Images of Presidents George Washington, Thomas Jefferson, Abraham Lincoln and Ulysses S. Grant from U.S. bank notes, framed in a U.S. flag.

Remembering Presidents

Posted by Speakeasy News > Wednesday 14 February 2024 > Celebrate


On the third Monday in February, Americans celebrate Presidents’ Day, in honour of all 46 Presidents but especially George Washington and Abraham Lincoln. A good time to brush up on what qualifications you need to be President.

Today’s Presidents’ Day grew out of individual celebrations of George Washington’s birthday on 22 February and Abraham Lincoln’s on 12 February.

Although all Presidents are supposed to be equal, some are clearly held in greater esteem than others. Washington (1732-1799), the country’s first president as well as the successful military leader of the American Revolution, was remembered on his birthday from the year following his death. Lincoln (1861-1865) was also victorious in the Civil War and is chiefly remembered for the Emancipation Proclamation, theoretically ending slavery. His assassination, just after the end of the war in 1865, shocked the nation.

Mount Rushmore in South Dakota features monumental portraits of Presidents George Washington (1789-1797), Abraham Lincoln (1861-1865), Thomas Jefferson (1801-1809) and Theodore Roosevelt (1901-1909).

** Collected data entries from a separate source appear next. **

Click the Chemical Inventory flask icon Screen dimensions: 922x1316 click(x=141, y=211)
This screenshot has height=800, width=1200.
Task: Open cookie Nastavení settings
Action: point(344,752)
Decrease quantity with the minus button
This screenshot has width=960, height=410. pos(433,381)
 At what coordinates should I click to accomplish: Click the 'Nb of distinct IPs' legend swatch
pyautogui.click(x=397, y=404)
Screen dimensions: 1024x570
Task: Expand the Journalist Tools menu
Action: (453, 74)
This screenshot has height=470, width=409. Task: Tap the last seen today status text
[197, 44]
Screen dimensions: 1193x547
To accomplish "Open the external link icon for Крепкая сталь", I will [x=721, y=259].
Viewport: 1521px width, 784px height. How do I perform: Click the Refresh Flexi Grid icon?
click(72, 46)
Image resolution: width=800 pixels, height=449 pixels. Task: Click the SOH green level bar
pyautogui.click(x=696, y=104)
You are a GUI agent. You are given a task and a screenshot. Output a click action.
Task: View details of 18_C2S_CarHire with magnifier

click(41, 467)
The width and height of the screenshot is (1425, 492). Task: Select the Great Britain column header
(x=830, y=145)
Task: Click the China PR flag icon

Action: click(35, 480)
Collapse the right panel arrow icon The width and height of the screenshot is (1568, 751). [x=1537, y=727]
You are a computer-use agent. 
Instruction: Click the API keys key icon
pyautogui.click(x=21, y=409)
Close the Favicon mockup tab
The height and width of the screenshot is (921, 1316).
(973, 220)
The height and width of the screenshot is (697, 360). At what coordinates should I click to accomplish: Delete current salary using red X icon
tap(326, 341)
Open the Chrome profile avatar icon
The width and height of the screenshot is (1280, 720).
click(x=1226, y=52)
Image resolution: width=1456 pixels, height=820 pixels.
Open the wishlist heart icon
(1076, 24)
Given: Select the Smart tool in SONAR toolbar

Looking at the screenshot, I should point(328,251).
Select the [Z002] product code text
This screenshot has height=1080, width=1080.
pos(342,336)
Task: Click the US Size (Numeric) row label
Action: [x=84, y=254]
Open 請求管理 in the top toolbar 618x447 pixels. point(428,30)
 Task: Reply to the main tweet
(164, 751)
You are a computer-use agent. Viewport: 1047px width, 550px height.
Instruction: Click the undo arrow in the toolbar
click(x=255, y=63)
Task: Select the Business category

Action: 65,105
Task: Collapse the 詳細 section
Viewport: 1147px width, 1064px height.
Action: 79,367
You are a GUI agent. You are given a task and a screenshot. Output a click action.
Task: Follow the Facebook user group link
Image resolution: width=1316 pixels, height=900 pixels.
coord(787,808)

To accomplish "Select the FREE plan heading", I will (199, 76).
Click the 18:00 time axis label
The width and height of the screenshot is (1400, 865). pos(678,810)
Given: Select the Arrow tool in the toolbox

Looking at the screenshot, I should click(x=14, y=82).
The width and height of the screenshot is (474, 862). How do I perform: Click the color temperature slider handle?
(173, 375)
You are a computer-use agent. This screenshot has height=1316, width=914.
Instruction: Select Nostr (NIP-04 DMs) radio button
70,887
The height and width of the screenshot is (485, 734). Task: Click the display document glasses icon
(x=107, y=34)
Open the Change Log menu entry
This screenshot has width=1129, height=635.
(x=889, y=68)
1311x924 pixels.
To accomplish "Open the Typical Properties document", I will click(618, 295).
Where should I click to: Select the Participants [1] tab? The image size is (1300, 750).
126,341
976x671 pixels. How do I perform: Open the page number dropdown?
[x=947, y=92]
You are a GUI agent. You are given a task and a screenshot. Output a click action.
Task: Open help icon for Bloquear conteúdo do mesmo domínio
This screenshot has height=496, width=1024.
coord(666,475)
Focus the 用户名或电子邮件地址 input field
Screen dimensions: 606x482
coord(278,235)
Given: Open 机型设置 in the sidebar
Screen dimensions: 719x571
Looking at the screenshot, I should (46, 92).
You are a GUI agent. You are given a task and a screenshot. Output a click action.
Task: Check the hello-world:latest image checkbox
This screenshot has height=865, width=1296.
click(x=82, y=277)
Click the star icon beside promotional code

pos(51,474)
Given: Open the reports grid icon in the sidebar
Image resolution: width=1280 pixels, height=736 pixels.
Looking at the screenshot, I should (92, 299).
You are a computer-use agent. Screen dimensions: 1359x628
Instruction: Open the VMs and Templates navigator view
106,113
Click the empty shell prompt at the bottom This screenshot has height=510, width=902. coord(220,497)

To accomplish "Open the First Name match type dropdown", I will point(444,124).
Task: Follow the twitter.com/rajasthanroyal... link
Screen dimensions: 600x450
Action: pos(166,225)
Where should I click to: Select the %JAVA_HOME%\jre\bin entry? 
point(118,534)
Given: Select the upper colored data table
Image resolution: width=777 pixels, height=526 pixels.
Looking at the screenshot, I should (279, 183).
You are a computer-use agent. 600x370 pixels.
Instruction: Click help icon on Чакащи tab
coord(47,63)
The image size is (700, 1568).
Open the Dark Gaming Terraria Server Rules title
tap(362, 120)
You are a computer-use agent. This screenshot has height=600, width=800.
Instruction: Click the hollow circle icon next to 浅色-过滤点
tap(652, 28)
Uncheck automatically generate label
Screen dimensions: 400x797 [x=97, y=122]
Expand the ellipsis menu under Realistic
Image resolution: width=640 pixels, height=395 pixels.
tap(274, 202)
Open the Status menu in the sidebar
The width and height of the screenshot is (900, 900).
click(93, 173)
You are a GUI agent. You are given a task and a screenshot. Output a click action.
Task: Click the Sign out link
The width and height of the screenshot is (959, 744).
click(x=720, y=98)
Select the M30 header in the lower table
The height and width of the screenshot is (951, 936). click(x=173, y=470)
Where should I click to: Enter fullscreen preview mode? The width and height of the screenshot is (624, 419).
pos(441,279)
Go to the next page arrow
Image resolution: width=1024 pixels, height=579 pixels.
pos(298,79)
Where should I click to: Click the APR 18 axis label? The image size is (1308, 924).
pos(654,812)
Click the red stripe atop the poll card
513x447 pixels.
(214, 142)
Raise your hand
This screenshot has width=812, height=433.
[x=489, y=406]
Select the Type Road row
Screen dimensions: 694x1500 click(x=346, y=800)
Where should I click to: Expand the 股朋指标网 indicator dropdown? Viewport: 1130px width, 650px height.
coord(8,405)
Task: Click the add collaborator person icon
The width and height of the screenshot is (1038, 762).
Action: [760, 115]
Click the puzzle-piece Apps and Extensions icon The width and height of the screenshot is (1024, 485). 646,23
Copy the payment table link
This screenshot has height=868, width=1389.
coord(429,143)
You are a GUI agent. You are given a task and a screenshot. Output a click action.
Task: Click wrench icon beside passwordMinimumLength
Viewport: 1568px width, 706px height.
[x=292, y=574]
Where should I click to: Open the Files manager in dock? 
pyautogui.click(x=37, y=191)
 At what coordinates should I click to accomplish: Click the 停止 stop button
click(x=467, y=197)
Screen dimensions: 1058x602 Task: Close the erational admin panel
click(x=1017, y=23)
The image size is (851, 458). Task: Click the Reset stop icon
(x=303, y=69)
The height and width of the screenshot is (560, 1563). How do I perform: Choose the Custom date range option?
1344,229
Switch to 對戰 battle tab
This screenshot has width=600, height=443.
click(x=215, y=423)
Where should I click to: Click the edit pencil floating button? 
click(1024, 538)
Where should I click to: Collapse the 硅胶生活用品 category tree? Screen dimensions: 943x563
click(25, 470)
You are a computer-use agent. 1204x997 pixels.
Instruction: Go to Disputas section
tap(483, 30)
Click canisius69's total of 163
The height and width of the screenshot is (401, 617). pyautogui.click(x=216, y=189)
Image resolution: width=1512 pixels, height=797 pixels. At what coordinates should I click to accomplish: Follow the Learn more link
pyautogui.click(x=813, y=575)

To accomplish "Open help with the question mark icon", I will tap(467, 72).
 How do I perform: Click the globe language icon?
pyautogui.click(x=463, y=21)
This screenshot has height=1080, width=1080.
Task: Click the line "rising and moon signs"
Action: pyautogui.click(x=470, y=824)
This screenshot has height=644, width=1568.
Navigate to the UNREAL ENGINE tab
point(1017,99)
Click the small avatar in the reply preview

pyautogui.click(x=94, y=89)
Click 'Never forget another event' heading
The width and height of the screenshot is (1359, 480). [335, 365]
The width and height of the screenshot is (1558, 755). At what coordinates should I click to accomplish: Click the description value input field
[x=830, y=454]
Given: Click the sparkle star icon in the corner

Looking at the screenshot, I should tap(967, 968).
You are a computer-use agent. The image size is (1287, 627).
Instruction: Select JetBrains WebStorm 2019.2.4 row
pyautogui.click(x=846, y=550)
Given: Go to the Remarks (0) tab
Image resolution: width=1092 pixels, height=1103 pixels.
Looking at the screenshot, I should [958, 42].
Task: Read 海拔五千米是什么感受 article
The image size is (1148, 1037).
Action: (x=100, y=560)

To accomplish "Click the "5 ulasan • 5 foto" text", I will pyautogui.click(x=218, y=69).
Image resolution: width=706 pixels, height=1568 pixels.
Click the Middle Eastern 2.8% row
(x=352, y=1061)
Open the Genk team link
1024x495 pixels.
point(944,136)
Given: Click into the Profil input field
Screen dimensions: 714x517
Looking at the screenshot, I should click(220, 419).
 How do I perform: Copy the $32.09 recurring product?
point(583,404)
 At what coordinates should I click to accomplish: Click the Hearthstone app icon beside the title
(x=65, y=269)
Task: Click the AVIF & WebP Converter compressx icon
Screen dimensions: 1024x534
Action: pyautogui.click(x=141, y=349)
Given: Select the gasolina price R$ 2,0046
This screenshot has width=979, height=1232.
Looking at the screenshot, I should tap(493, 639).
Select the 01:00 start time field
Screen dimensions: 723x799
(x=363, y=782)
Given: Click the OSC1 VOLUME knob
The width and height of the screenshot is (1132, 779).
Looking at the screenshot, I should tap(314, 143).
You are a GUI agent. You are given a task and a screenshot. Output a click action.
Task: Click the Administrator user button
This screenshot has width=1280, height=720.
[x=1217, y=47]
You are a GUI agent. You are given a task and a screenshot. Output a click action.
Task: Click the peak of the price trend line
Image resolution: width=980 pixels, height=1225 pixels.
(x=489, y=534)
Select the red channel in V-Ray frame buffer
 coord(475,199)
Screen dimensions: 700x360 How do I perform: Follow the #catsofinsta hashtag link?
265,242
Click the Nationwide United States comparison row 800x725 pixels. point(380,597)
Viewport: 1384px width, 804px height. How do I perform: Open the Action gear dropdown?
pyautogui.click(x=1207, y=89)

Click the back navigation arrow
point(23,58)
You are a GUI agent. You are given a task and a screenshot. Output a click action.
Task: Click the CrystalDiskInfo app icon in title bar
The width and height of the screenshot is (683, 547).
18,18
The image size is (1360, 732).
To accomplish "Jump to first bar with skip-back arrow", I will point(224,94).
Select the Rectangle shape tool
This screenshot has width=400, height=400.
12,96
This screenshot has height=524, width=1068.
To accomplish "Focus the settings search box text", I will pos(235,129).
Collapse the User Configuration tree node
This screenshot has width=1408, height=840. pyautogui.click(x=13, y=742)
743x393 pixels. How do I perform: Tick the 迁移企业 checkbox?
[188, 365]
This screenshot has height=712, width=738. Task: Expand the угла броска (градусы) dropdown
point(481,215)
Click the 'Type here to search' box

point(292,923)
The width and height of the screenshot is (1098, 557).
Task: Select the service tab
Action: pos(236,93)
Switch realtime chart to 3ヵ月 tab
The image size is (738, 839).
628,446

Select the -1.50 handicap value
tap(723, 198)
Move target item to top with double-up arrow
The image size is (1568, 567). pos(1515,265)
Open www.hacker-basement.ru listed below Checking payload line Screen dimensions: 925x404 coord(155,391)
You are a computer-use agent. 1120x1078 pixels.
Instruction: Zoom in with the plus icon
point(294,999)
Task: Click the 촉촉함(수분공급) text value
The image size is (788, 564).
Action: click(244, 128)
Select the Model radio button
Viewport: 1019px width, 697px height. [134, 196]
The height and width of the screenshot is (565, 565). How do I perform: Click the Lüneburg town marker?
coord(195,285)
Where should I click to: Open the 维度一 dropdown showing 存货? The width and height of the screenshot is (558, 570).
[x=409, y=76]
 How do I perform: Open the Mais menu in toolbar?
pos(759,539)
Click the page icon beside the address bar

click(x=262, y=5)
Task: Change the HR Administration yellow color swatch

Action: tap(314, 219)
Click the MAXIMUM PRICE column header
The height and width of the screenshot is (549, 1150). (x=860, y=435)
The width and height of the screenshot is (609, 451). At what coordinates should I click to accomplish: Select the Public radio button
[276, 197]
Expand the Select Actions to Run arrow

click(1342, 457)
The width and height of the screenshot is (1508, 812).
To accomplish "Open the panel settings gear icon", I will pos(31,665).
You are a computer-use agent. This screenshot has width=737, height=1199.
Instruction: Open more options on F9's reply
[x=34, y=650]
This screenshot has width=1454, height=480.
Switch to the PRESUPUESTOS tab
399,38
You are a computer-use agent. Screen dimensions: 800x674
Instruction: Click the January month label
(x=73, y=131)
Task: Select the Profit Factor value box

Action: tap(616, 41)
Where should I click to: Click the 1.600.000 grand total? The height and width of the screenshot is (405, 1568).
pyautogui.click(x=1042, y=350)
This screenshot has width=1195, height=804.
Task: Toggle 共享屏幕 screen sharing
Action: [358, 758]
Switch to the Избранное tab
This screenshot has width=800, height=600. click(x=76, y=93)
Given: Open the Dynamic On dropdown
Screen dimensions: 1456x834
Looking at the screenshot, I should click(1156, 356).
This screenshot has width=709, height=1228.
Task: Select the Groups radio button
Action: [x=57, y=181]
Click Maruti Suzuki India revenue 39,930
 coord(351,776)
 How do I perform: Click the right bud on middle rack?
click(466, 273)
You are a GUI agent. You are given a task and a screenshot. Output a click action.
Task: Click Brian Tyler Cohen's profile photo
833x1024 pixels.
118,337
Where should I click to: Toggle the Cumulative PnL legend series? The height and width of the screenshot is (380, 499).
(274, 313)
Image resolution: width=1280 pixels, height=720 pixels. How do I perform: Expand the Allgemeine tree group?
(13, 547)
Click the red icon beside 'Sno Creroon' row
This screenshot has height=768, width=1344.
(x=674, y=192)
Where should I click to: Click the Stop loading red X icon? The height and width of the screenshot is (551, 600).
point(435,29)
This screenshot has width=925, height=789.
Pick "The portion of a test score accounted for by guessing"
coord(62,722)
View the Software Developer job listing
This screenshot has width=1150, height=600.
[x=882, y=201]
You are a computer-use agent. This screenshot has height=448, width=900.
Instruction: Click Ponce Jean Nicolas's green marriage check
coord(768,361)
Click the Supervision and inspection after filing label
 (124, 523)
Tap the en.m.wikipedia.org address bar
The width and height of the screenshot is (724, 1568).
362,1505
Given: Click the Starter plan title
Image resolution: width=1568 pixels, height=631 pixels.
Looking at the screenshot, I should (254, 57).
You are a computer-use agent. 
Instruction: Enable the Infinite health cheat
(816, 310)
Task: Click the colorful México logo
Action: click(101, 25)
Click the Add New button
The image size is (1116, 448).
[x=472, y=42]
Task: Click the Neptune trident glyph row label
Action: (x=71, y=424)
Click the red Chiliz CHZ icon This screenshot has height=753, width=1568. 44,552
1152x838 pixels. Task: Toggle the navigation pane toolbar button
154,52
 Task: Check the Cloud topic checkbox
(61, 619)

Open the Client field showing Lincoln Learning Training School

So You Want to Be President?
The Constitution lists only three qualifications for the Presidency — the President must be at least 35 years of age, be a natural-born citizen, and must have lived in the United States for at least 14 years.

Today, “natural-born” is taken to mean born on U.S. territory (which means you are automatically a citizen) or as the child of a U.S. citizen. But, of course, the first Presidents couldn’t have been born in the United States, since it didn’t exist yet. They were all born in British American colonies. The first President actually born in the U.S.A. was the eighth, Martin Van Buren. He was born in 1782, after the Declaration of Independence (1776) but a year before the end of the American Revolution.

This short video gives a fun insight into the constitutional requirements.

There is one other major requirement, but it wasn’t included in the Constitution. The 22nd Amendment to the Constitution, ratified in 1951, says that a President can’t be elected to more than two terms in office. George Washington set that precedent, stepping down after his second term. And most other Presidents stuck to it, only serving one or two terms. Until Franklin D. Roosevelt was elected to four consecutive terms (1933-1945), during the Great Depression and the Second World War. He actually died three months into the fourth term, and was succeeded by his Vice-President Harry Truman. And soon after Congress decided it was time to enshrine the two-term limit in the Constitution.